Viendo a niños reír en Gaza y adultos israelíes llorando emocionados ante un atisbo de paz, sentí regocijo, a la par, escuchando a quienes, ante la menor seña de esperanza, se apresuran a frustrarla pensé, qué tristes deben de ser sus vidas.
Tras intensas jornadas de agitación occidental contra el estado de Israel, a muchos de sus promotores propalestinos la noticia de que estos, los archienemigos de los judíos, hayan aceptado avanzar en un plan de paz declarando el fin de la guerra, les ha dejado compuestos y sin causa. Que el plan haya sido auspiciado por el denostado Donald Trump ha ahondado su frustración. Por ello, lejos de regocijarse por el alivio que supone y por la esperanza que abre, han torcido el gesto.
Como he señalado en alguna ocasión, habría que crear un museo de tipos infames para enseñar a los niños lo que no deben ser. Un lugar donde mostrar la colección de seres ruines que conforman los bajos fondos de la condición humana como es el caso de los sembradores de pesimismo; agoreros, funestos, cenizos y demás aves de mal agüero, cada uno expuesto conforme sus méritos pues no todos los infames son iguales.

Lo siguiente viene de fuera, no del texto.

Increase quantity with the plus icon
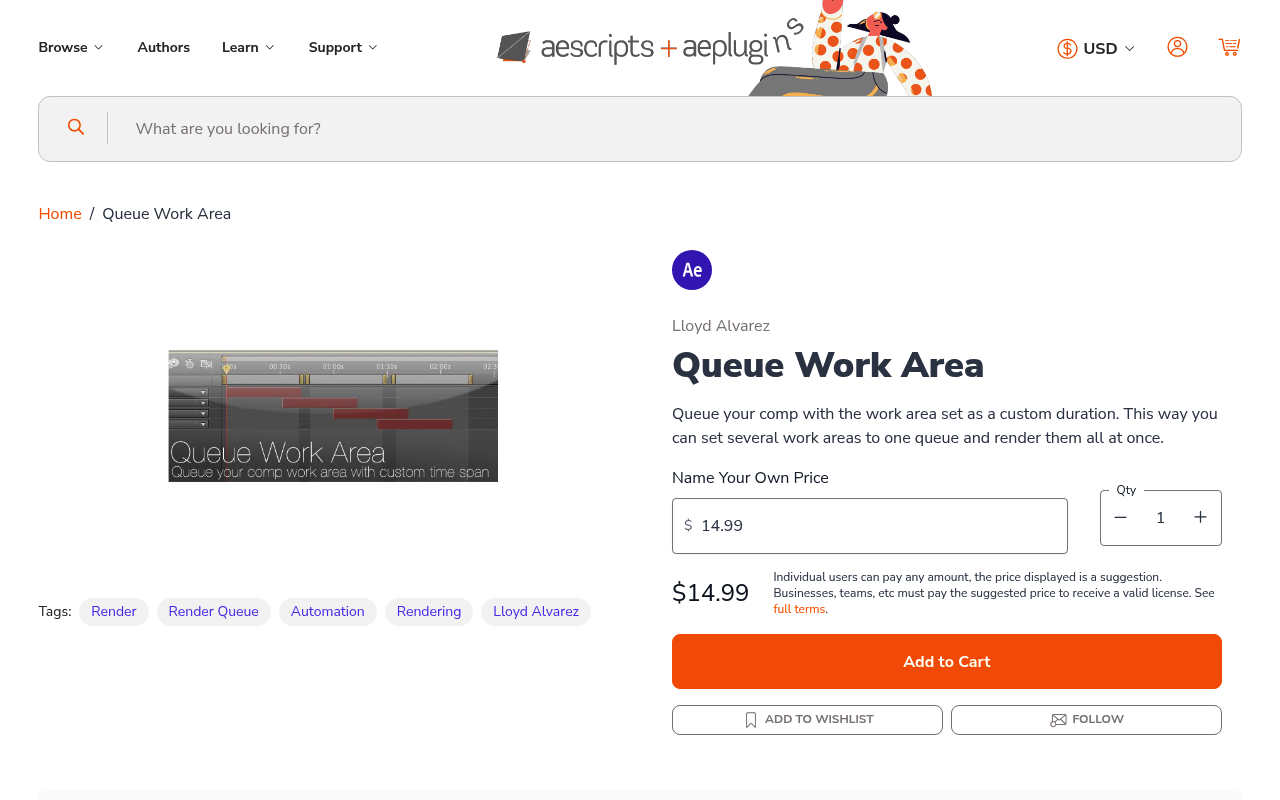The height and width of the screenshot is (800, 1280). [1200, 517]
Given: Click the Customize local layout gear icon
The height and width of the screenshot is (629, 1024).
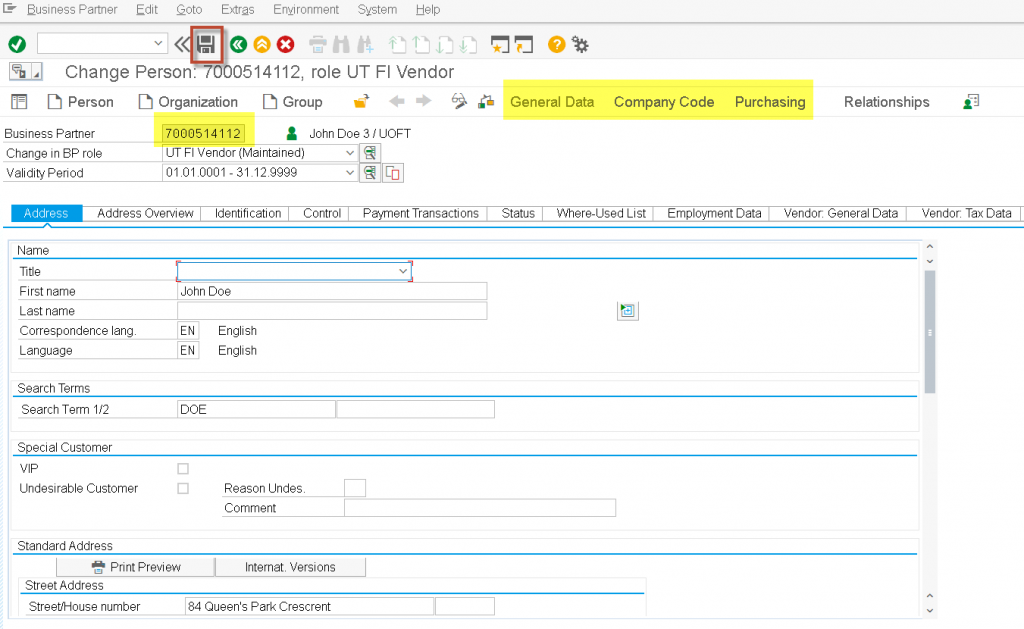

Así, para el vulgar aguafiestas, ese tipo sombrío que turba alegrías, bastaría una hornacina solitaria pues sólo causa sinsabores. En cambio, los agitadores de desesperanza, por minar toda sana ilusión humana, merecen lugar destacado. A esta siniestra tipología pertenecen aquellos que, viviendo de instrumentar a favor de sus ruines intereses el sufrimiento ajeno, ante toda esperanza de paliarlo acuden prestos a sofocarla.
Eso sí, siendo su grado de bajeza y el oportunismo lo que dicta las acciones de estos seres miserables cada cual reacciona a su manera. Así, ante el principio de acuerdo, unos, los menos brutos o más cínicos, al saludarlo diplomáticamente no han perdido ocasión de sacar a pasear su escepticismo con sus peros y objeciones. Otros, reconociéndole, a su pesar, alguna valía, le han restado utilidad si no se cumplen ciertas condiciones y, los más contumaces, negándole todo mérito lo han rechazado de plano.
Dejando a un lado a los cínicos y empecinados, pues su ínfima calidad moral sólo la cura la generosidad de la que carecen, quienes sí merecen un comentario son los que ponen condiciones. Paradójicamente los más exigentes acostumbran a ser aquellos con más carencias.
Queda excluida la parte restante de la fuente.